*** Opening RECORDS FOR PROCESSING ***
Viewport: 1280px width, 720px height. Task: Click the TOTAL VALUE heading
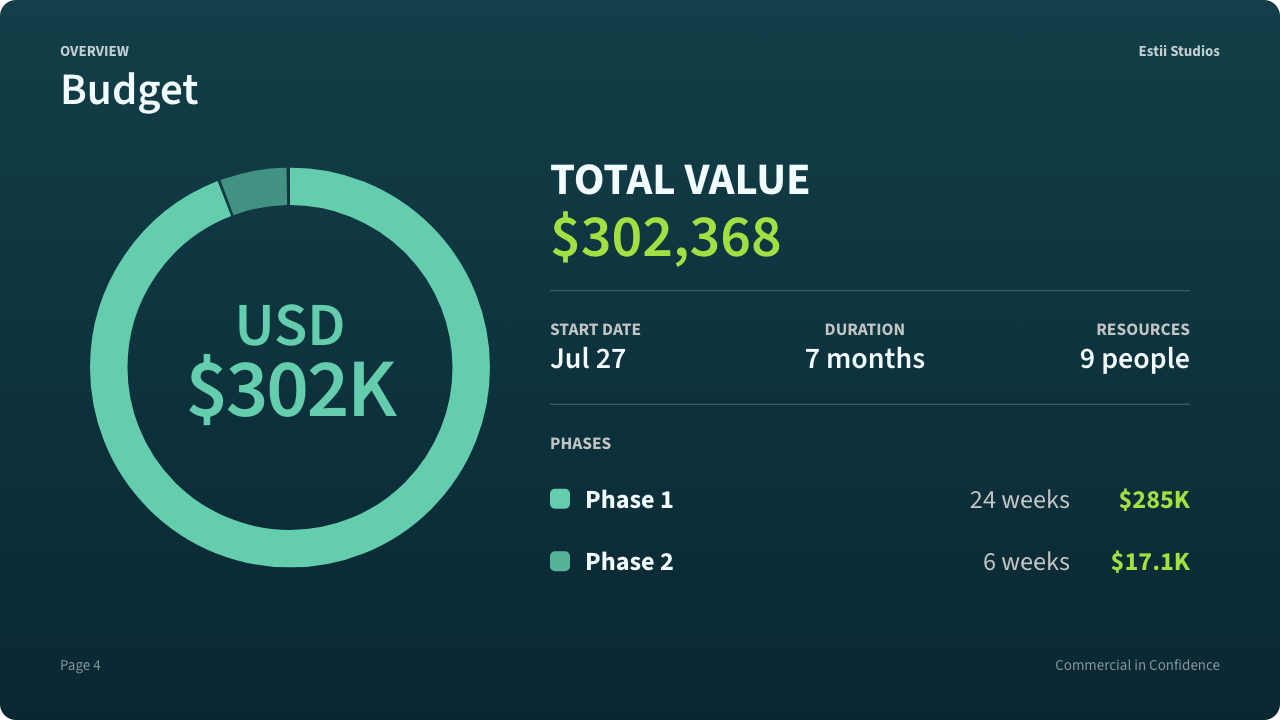680,180
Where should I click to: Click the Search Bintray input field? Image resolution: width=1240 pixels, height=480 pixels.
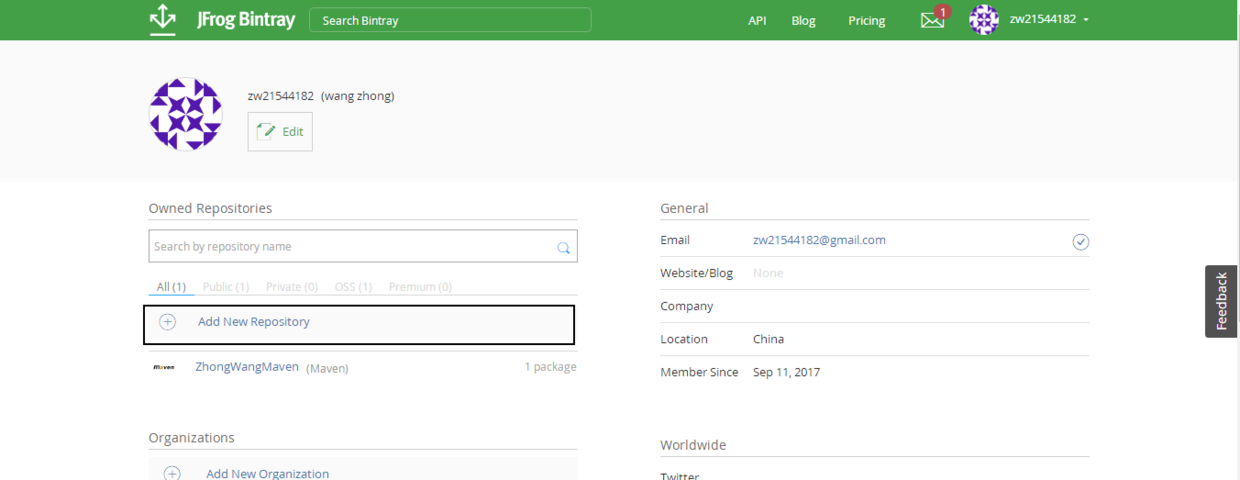tap(450, 20)
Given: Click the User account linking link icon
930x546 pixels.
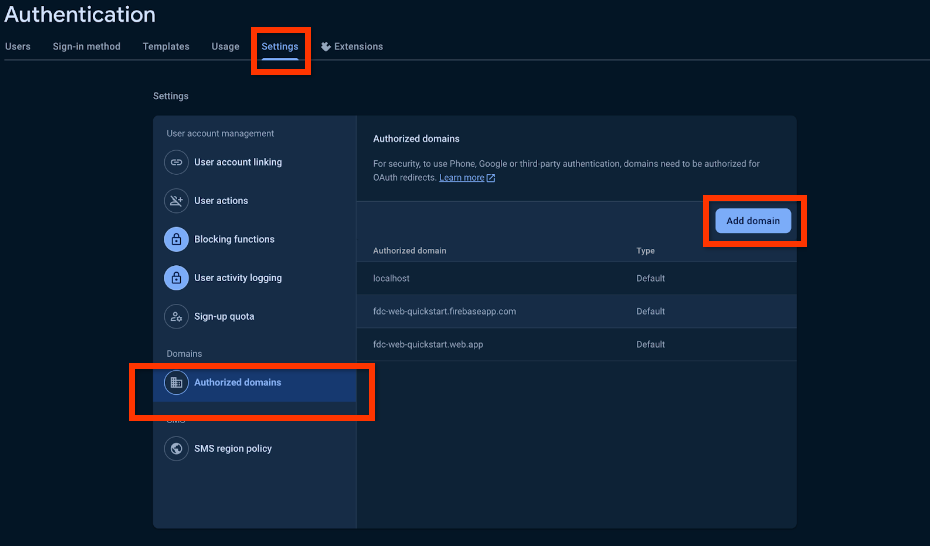Looking at the screenshot, I should 176,162.
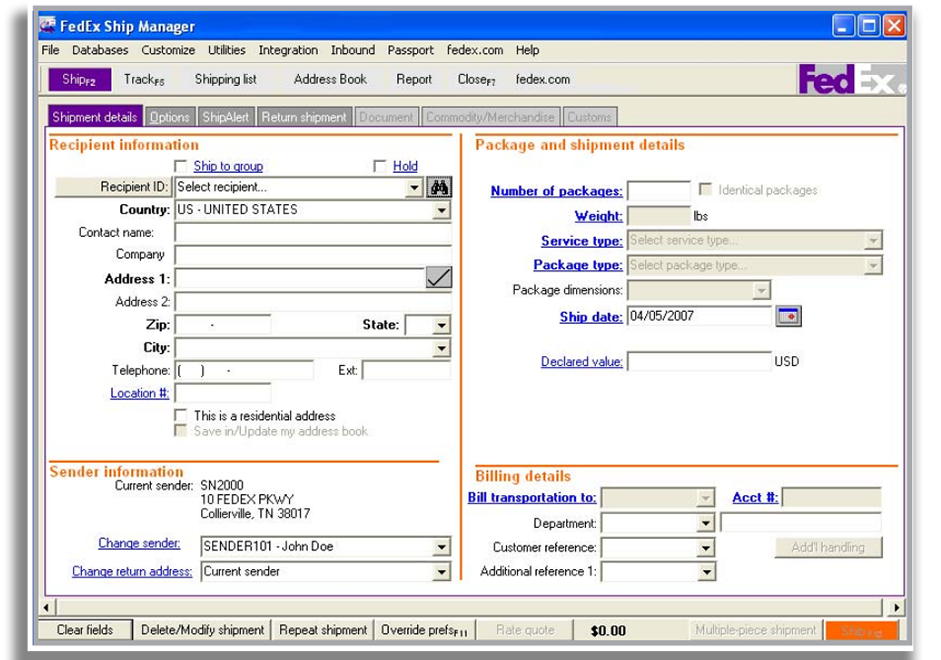
Task: Click the FedEx logo in the toolbar
Action: point(850,80)
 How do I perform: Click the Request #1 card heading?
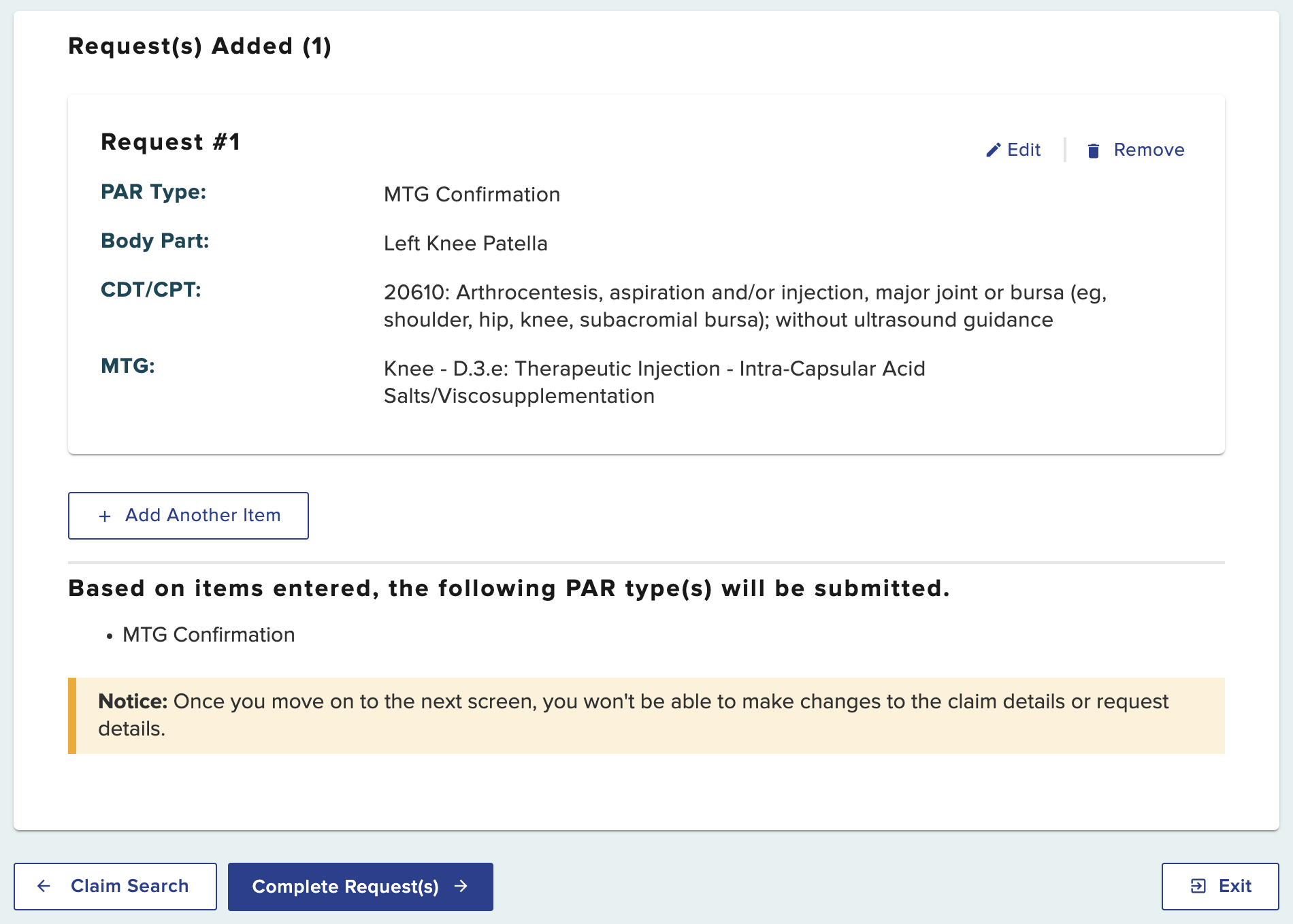coord(170,142)
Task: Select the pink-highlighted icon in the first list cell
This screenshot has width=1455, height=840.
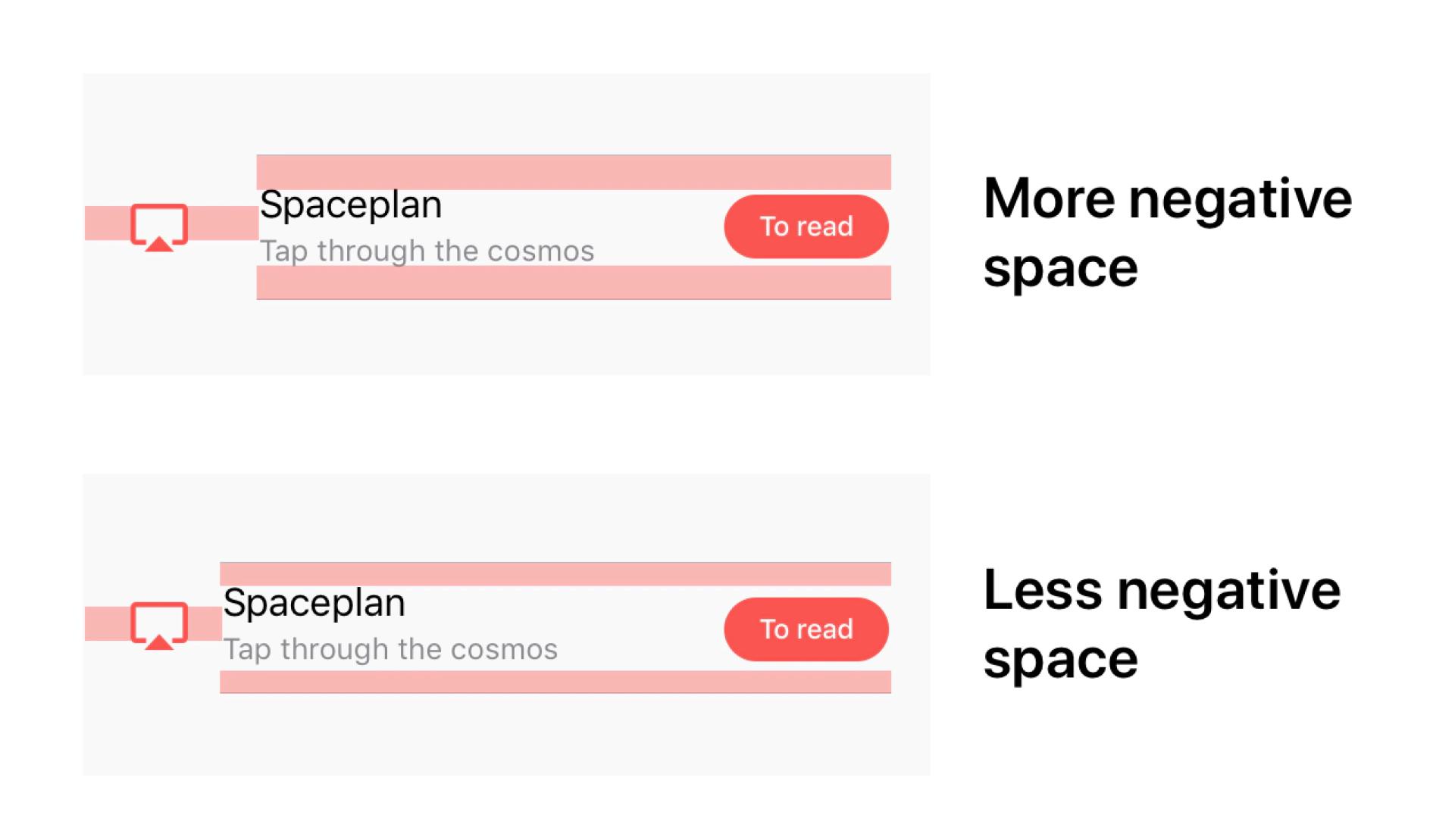Action: pyautogui.click(x=159, y=225)

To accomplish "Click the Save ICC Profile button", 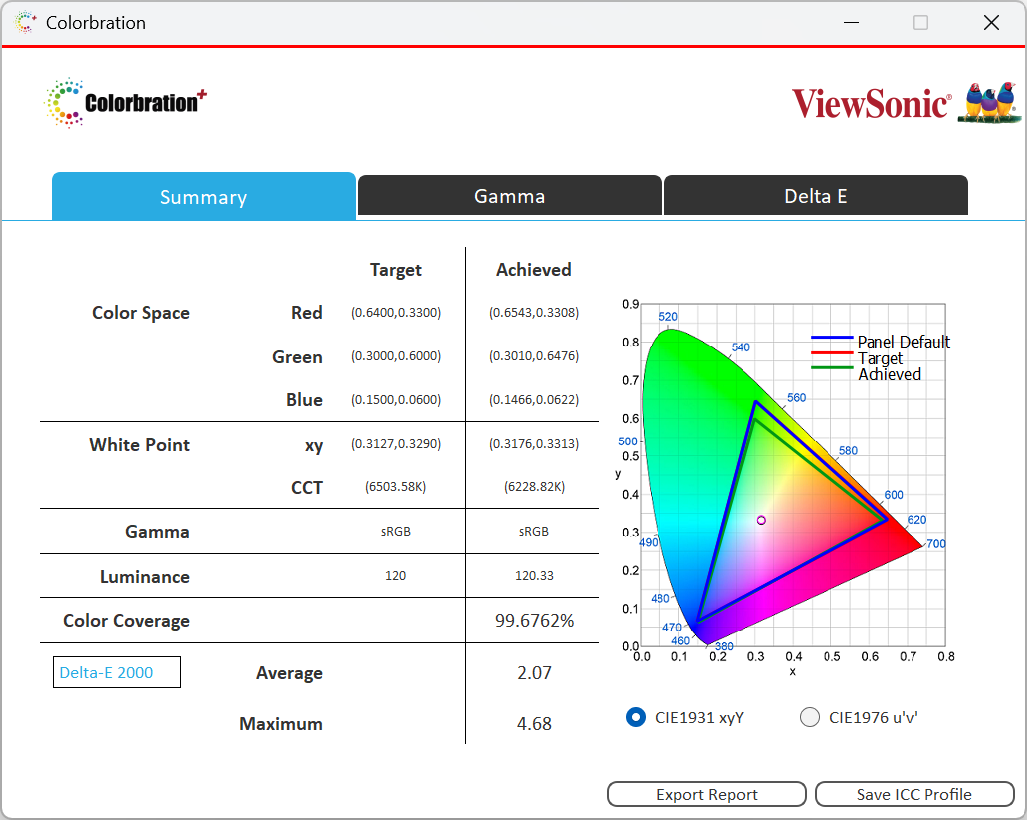I will (914, 794).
*** Closing RECORDS FOR PROCESSING ***
_EXERCISE INSTRUCTIONS_
Check each line of the records above, and copy those that hold the word "icon".

_EXERCISE OUTPUT_
Given: Click the User account linking link icon
Task: Select the pink-highlighted icon in the first list cell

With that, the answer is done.